The Shepherd's Calendar has been such a boon and a joy this year, when so many of us have been cooped up fretfully at home. It's been a lesson in the wonder of local treasures.
Clare's editor may have felt the same need for tranquility, for he cut a lot of the beginning of September, perhaps because it's about a whole variety of dishonest acts. My guess is that it didn't fit in with the idea of the harmonious country village he thought was going to be popular with the reading public.
But there are thieves everywhere.
'Old Goody'...
...from young chickens drives away
The circling kite that round them flies
Waiting the chance to steal the prize
Hogs try through gates the street to gain
& steal into the fields of grain
From night's full prison comes the duck
Waddling eager through the muck
Squeezing through the orchard pales
Where morning's bounty rarely fails
Eager gobbling as they pass
Dewworms through the padded grass
Where blushing apples round and red
Load down the boughs and pat the head
Of longing maid that hither goes
To hang on lines the drying clothes
Who views them oft with tempted eye
& steals one as she passes bye.
What a fool Clare's editor was to cut those lines. Why, it describes almost literally a paradise.

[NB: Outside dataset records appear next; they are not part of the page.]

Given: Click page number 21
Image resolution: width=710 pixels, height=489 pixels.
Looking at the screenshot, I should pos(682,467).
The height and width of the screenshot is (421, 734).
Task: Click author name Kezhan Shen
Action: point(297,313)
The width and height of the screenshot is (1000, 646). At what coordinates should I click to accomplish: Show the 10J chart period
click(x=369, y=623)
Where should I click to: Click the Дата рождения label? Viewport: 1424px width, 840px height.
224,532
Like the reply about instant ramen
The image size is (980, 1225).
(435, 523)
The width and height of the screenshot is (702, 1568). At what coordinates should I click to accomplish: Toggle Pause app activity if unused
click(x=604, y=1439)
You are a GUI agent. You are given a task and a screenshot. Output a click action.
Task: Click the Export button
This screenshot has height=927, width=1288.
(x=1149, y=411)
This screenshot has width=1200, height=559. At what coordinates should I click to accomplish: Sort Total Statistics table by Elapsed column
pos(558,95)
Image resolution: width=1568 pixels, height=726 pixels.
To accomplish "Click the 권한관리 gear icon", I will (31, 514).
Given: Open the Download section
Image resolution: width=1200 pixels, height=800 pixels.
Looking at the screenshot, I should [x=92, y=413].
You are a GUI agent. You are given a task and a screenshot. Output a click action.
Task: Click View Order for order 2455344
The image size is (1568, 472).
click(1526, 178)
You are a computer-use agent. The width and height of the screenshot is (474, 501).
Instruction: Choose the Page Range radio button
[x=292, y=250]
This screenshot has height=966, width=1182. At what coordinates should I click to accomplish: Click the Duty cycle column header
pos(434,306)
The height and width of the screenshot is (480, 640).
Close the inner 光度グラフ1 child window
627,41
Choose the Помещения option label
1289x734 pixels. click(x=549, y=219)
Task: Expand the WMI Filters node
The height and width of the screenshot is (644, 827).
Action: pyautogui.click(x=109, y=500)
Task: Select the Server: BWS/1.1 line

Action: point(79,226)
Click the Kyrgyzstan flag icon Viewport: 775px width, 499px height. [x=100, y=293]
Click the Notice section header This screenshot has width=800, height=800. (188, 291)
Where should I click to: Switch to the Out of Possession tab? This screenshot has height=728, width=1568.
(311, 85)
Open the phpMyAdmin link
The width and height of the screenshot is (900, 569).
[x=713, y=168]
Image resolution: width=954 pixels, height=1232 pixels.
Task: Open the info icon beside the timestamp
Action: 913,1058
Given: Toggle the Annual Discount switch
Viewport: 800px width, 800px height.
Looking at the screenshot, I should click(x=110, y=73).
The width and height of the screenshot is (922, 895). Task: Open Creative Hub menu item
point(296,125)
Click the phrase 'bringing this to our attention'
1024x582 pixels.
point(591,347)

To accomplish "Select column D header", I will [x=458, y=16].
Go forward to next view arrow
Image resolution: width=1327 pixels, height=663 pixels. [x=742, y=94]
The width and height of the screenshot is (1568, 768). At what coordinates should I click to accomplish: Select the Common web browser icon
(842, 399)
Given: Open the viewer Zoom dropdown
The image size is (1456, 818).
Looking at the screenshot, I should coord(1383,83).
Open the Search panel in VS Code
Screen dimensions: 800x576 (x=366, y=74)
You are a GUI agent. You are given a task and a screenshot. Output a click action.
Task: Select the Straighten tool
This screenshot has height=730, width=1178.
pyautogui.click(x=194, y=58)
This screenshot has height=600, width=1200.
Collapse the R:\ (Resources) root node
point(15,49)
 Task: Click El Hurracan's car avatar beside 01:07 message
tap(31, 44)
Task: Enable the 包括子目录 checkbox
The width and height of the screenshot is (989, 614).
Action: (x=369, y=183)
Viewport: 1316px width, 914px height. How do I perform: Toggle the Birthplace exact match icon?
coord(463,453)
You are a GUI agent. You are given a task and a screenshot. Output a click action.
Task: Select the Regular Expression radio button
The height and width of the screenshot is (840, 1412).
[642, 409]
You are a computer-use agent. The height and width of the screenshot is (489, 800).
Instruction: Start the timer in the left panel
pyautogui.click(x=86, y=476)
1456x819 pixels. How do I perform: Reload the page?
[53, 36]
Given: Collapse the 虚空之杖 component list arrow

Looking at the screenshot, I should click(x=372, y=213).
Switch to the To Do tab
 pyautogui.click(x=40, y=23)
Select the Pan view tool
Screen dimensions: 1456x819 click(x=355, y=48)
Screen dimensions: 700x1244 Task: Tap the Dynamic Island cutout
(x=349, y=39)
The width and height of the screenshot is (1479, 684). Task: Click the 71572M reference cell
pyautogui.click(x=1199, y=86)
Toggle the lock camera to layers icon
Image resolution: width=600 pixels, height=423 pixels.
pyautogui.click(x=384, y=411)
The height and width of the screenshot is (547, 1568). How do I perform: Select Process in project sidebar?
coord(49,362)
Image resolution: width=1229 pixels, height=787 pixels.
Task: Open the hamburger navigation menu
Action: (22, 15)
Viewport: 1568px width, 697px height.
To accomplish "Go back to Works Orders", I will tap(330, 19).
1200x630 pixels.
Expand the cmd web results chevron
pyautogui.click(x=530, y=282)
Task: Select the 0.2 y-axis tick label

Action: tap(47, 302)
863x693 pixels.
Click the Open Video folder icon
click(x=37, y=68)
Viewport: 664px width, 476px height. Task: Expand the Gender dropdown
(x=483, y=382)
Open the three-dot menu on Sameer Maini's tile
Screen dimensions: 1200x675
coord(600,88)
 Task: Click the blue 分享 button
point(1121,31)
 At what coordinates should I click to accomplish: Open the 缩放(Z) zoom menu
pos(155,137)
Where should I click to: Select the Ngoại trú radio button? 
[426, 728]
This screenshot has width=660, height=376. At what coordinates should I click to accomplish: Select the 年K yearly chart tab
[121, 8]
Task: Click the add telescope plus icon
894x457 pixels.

Or a new Garden of Eden, anyway.
I mean, what could be more thought-provoking on the subject of religious morality than that?
Oh. I see.
Ah well.
Word To Use Today: dewworm. There aren't very many English words with a double w, so we must value carefully all we have. A dewworm is a common earthworm: so much lovelier a name, isn't it, than earthworm, and for such important and useful little animals, too.